• _Records for the task_:
※ ※ ※
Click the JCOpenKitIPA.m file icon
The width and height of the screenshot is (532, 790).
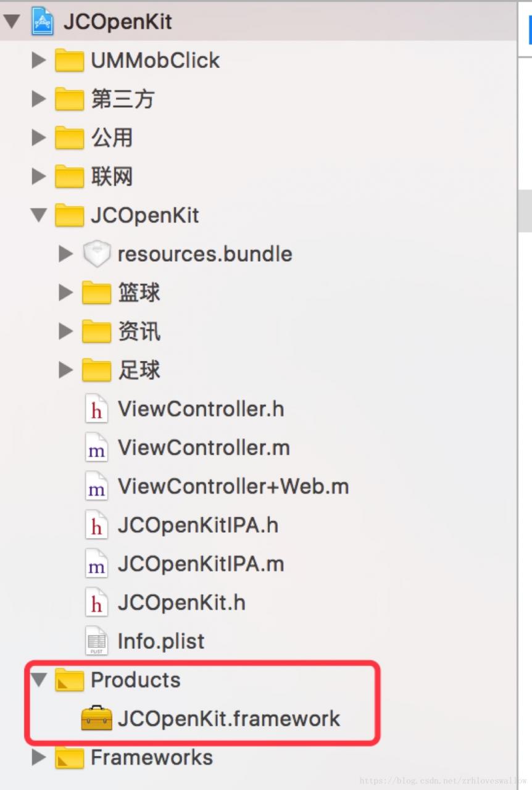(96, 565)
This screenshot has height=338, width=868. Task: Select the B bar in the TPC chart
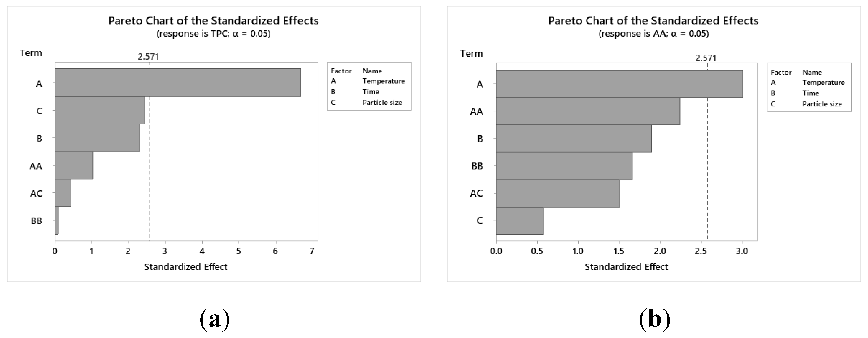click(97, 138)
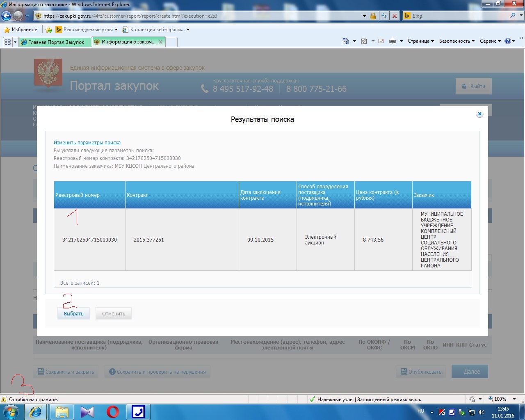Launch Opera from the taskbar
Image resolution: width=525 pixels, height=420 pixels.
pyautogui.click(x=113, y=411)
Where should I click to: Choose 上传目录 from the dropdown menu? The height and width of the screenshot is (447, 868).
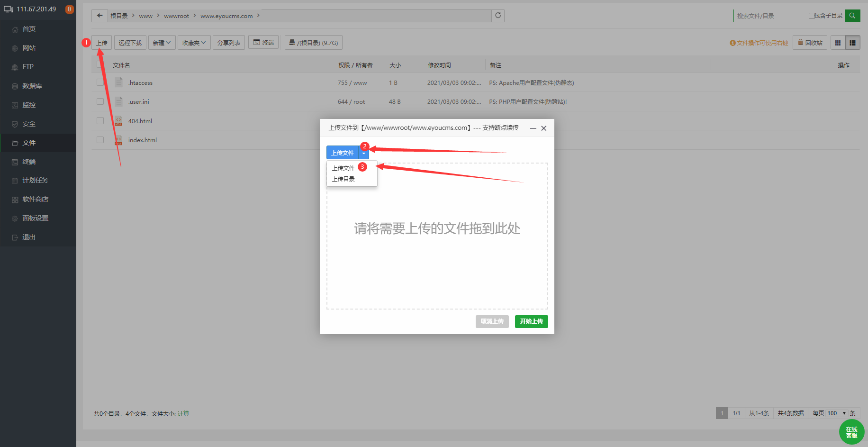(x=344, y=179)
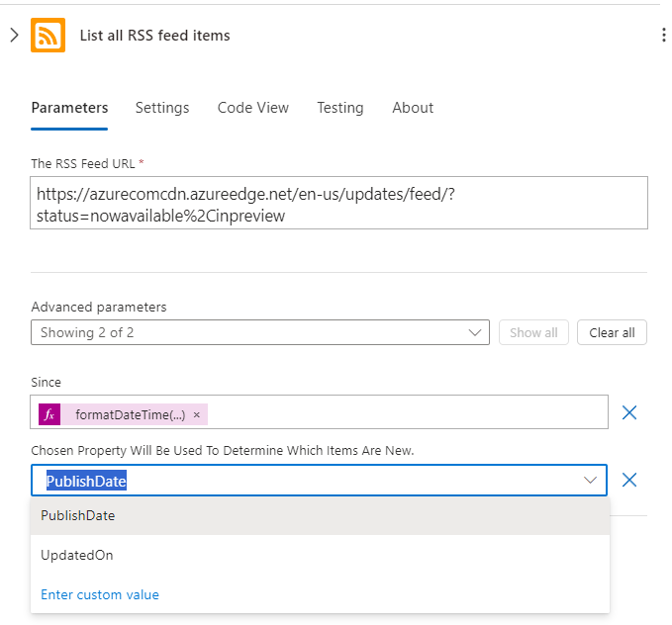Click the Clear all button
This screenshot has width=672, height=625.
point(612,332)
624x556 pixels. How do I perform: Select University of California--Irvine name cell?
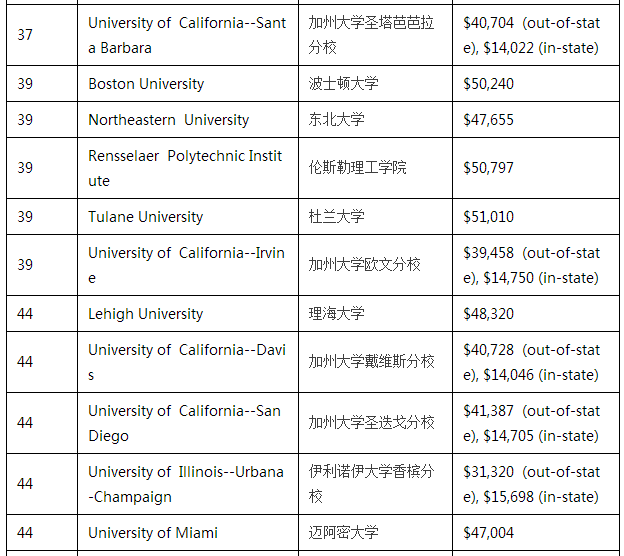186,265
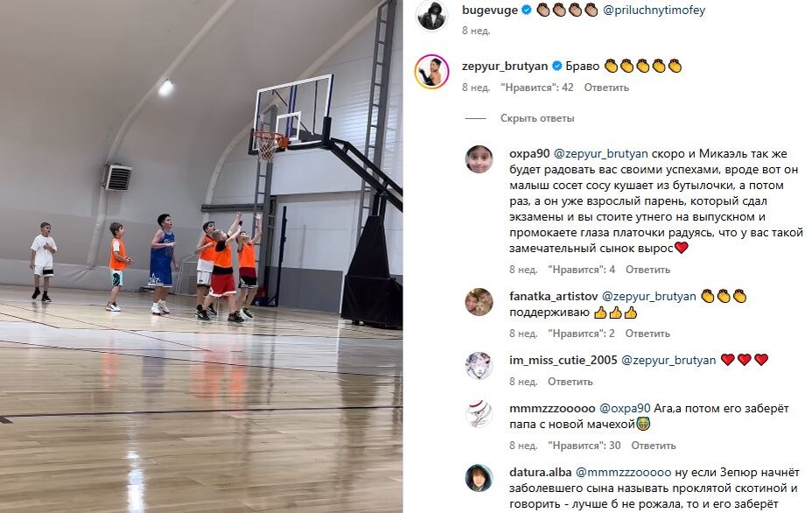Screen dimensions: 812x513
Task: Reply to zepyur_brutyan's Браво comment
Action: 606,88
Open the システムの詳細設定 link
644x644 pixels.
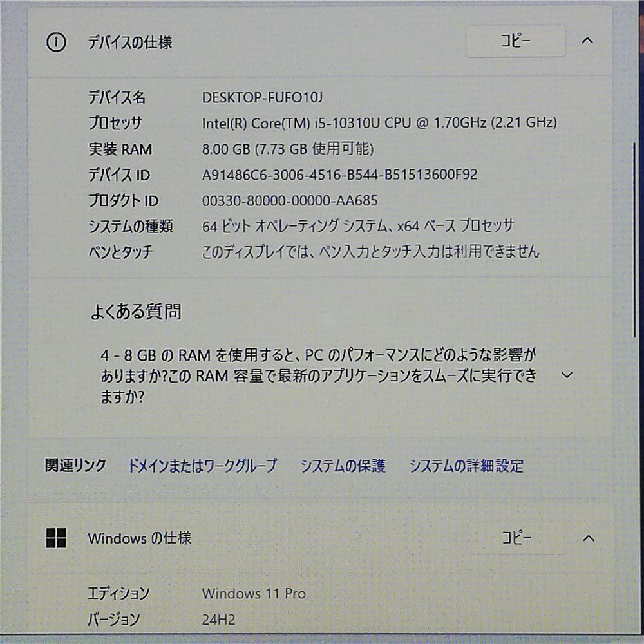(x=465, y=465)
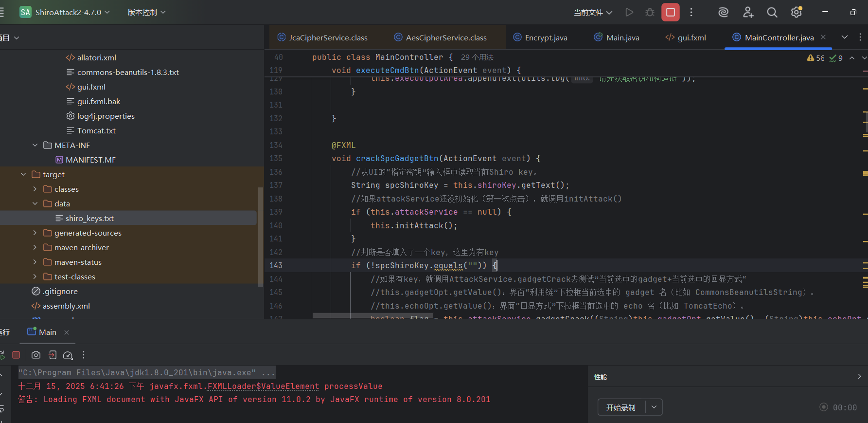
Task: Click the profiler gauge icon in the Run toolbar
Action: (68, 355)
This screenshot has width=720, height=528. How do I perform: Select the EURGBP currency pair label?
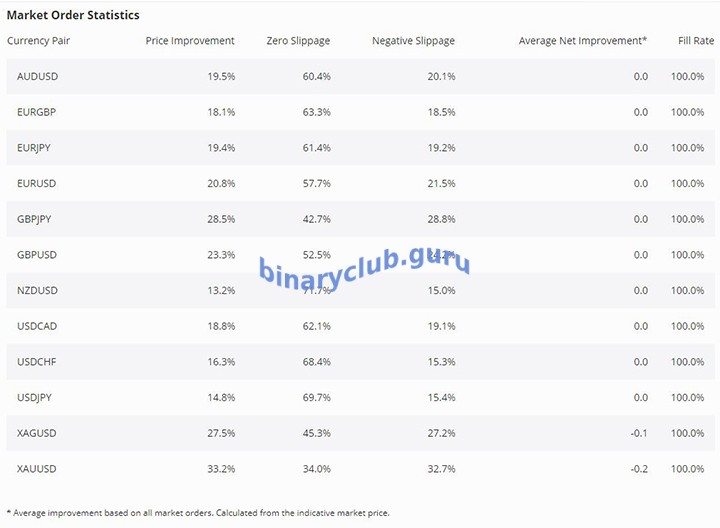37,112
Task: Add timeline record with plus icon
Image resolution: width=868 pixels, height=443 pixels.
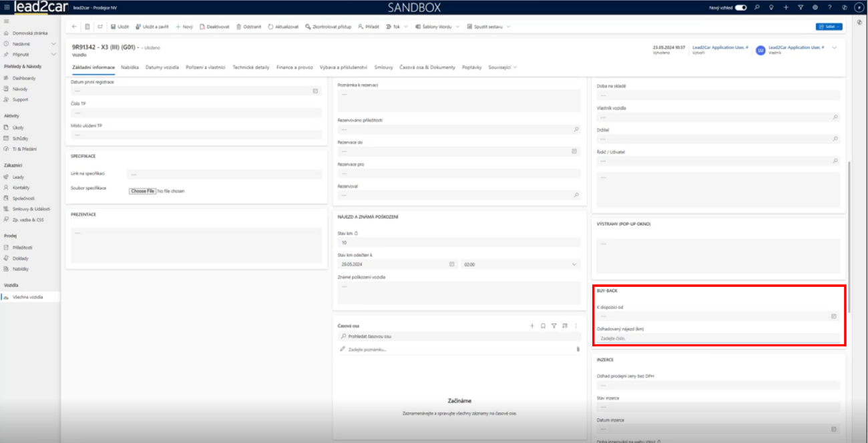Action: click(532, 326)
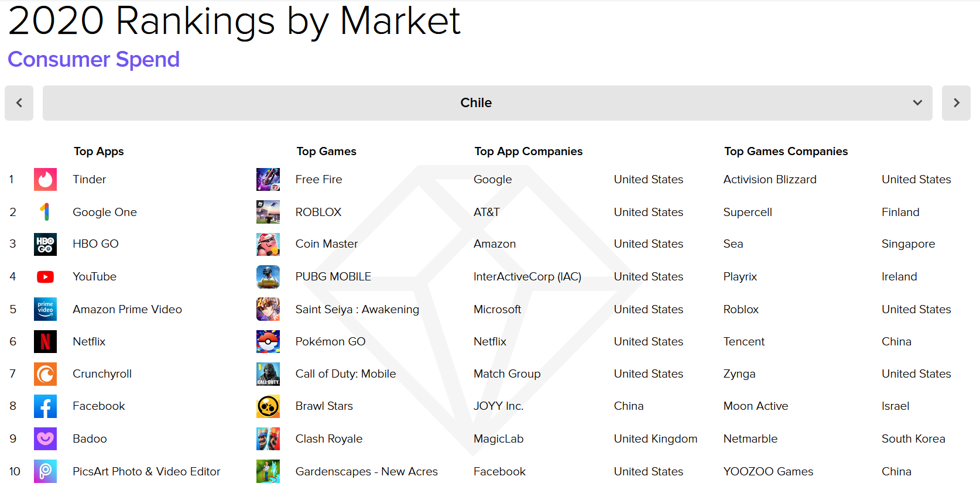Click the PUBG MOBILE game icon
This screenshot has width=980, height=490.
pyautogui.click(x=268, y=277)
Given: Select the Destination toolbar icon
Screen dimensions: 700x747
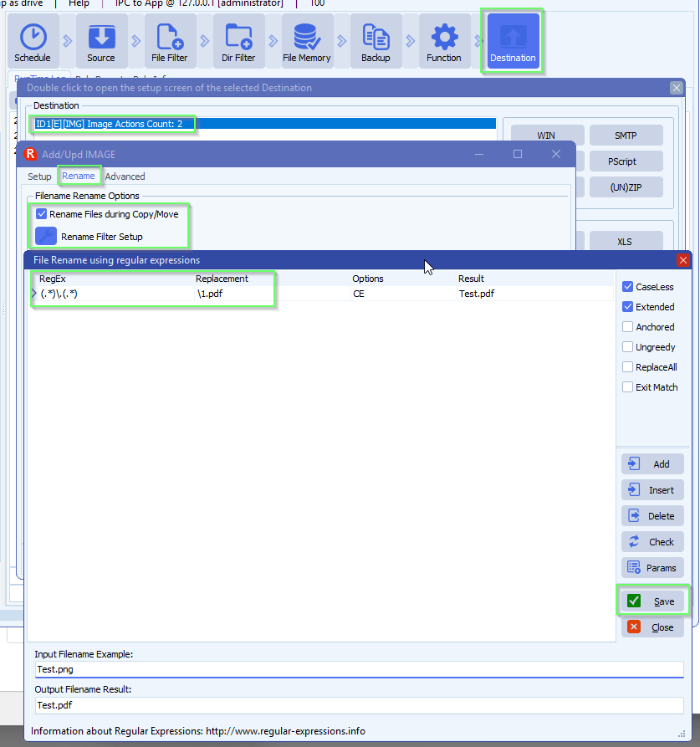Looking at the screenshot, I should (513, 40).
※ ※ ※
• _About this exercise_: Output nothing except the lines from the one containing "This screenshot has height=338, width=868." through the final line of the entries, repeated exactly and free of pictures.

• _Exercise solution_:
This screenshot has height=338, width=868. Task: Select the B bar in the TPC chart
click(97, 138)
Launch Opera from the taskbar
Image resolution: width=525 pixels, height=420 pixels.
pyautogui.click(x=113, y=411)
Where should I click to: Choose 上传目录 from the dropdown menu? The height and width of the screenshot is (447, 868).
(x=344, y=179)
Click the Clear all button
This screenshot has width=672, height=625.
point(612,332)
624x556 pixels. How do I perform: Select University of California--Irvine name cell?
186,265
Screen dimensions: 812x513
Task: Reply to zepyur_brutyan's Браво comment
Action: 606,88
Open the システムの詳細設定 link
644x644 pixels.
(x=465, y=465)
Task: Click the profiler gauge icon in the Run toolbar
Action: (68, 355)
This screenshot has width=720, height=528. How do I perform: Select the EURGBP currency pair label?
37,112
Task: Add timeline record with plus icon
Image resolution: width=868 pixels, height=443 pixels.
Action: click(532, 326)
Click the PUBG MOBILE game icon
This screenshot has width=980, height=490.
pyautogui.click(x=268, y=277)
Given: Select the Destination toolbar icon
Screen dimensions: 700x747
Looking at the screenshot, I should (513, 40).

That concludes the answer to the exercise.